It has been observed that in early BC, a higher BMI is associated with poorer prognosis. Further, it has been postulated that aromatase inhibitor (AI) therapy may confer less protection in those who are obese compared with those who are not obese.

Aromatase is expressed in adipose tissue and is involved in the conversion of androgen into estrogen. Obesity may render AIs less effective in suppressing estradiol production, possibly by affecting drug metabolism and distribution. The ATAC (Arimidex, Tamoxifen, Alone or in Combination) trial suggested that the efficacy of AI therapy is dependent upon body weight, with more recurrences occurring in the patients who are obese. However, questions remain as other studies have found contrary results.

Investigators conducted a cohort study utilizing data from the Danish Breast Cancer Group Clinical Database (DBCGCD), Danish Civil Registration System, Danish National Patient Registry, and the Danish Anesthesia Database to examine the association between BMI with BC recurrence in patient treated with adjuvant AIs. The DBCGCD includes data on BC occurrence in >95% of the population in Denmark since 1977.

The study population included all postmenopausal women with a primary diagnosis of stage I to III hormone-receptor positive BC who were enrolled in the DBCGCD between January 1, 1998, and December 31, 2016. Obesity was defined as a BMI of 30.0-34.9, a BMI of >35 was considered severe obesity, and a BMI of 25.0-29.9 was deemed overweight; a BMI of 18.5-24.9 was considered a healthy weight.

The study end point was BC recurrence (i.e., the time from 6 months after the date of BC surgery) until the earliest occurrence of any BC recurrence recorded. Follow up started 6 months after BC surgery and was continued for up to 10 years or to September 25, 2018. Data were censored at the first occurrence of an event, which included BC recurrence, contralateral BC, new primary malignancy, death, or leaving the area.

The study included 13,230 postmenopausal women with primary, early-stage hormone-receptor-positive (HR+) BC (mean age at diagnosis: 64.4 years). The median follow-up period was 6.2 years.

At the time of BC diagnosis, 14.4% of patient were obese, 6.5% had severe obesity, and almost one-third (32.5%) were overweight. Patients who were obese or severely obese tended to be younger than those with a healthy weight or who were overweight at the time of diagnosis. Those who were obese, severely obese, or overweight had more comorbidities at diagnosis, tumors with a higher histological grade, more lymph node involvement, had larger tumors, more often had breast-conserving surgery, and were more likely to be treated with adjuvant chemotherapy and/or radiotherapy compared with patients who were normal weight.

Obesity was associated with an 18% increased risk of recurrence (adjusted hazard ratios [AHR] = 1.18; 95% CI, 1.01-1.37), whereas severe obesity was associated with a 32% increase in the risk of BC recurrence (AHR = 1.32; 95% CI, 1.08-1.62).

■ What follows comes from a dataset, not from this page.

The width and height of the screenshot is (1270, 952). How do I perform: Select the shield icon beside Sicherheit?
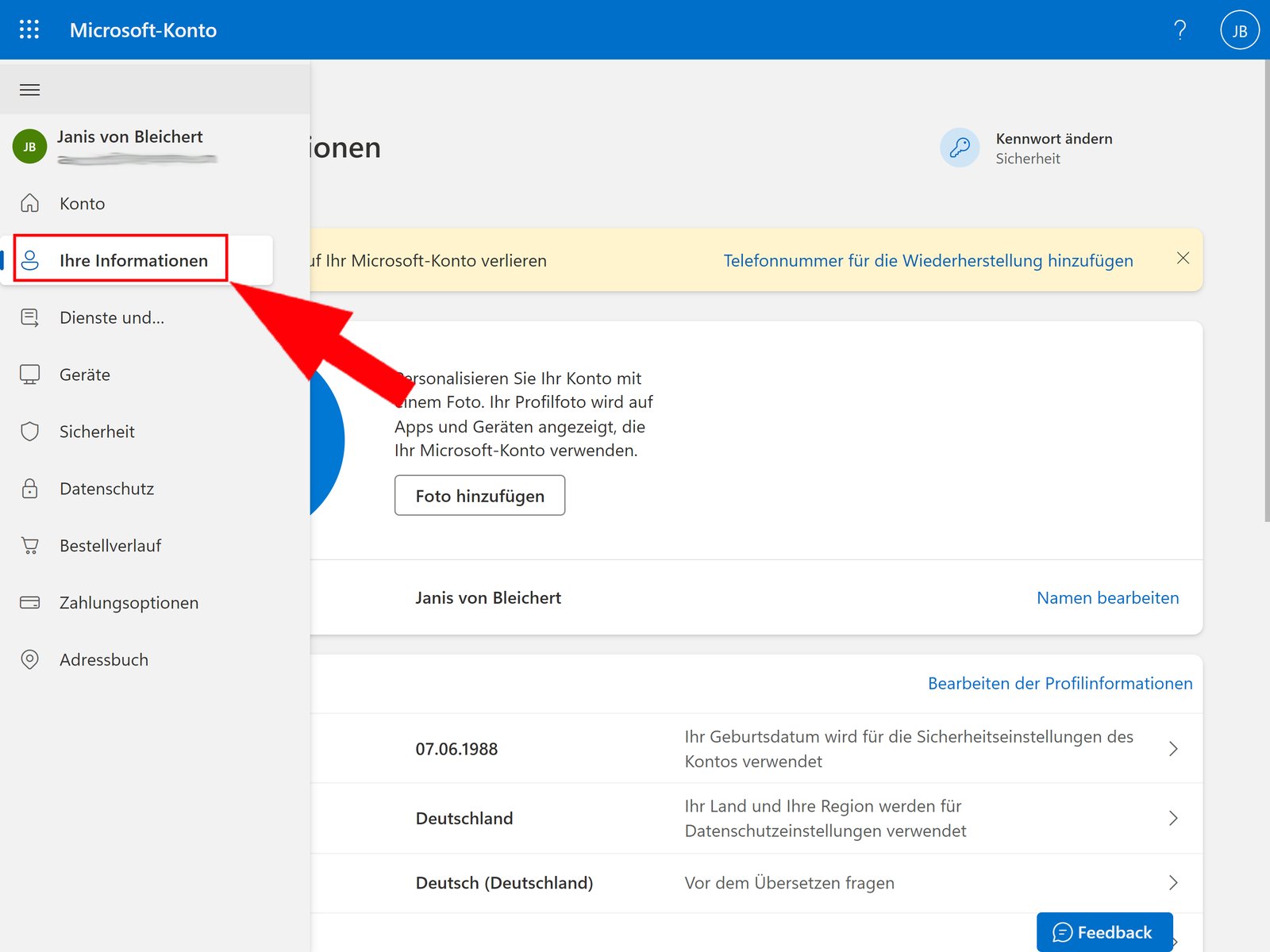click(29, 432)
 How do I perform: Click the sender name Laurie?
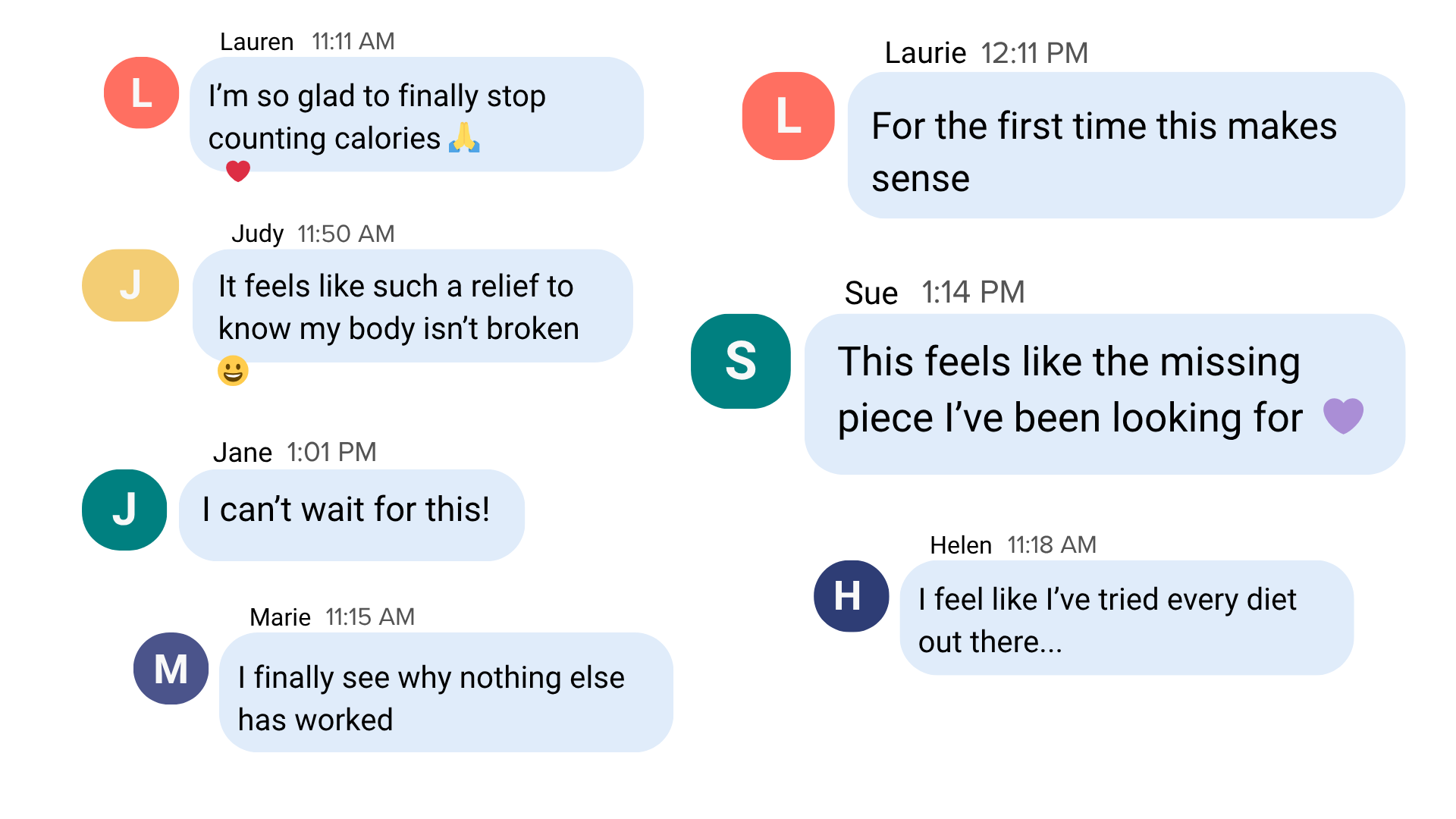[x=925, y=53]
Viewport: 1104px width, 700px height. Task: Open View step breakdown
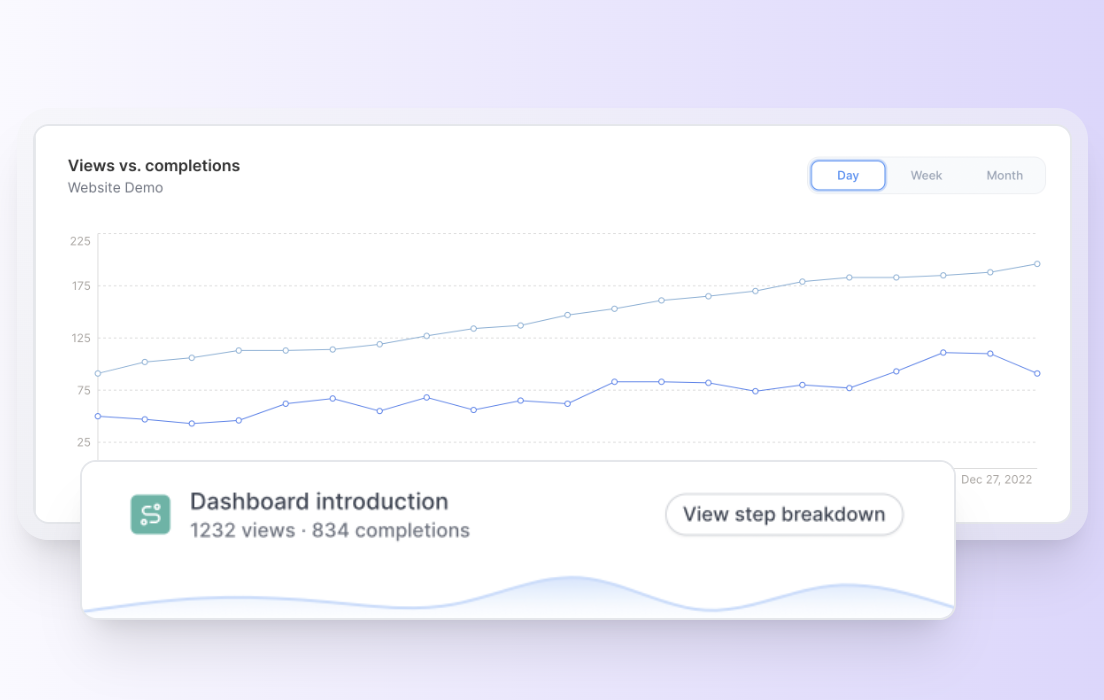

Whereas being overweight was associated with a greater risk of BC recurrence than being normal weight, this finding did not reach statistical significance. Using restricted cubic splines, the researchers found that the risk of BC recurrence started increasing at a BMI of 25.0 or greater.

When contralateral BC, new primary malignancies, or death were considered, only the severely obese group showed a statistically significant 44% increase in recurrence compared with those with a healthy weight (AHR = 1.44; 95% CI, 1.17-1.77).

Pharmacists can play a major role in improving public health by encouraging weight loss and promoting healthy lifestyles in obese or severely obese patients with BC. The interventions may help mitigate the risk of recurrence in postmenopausal women who have an excessive BMI.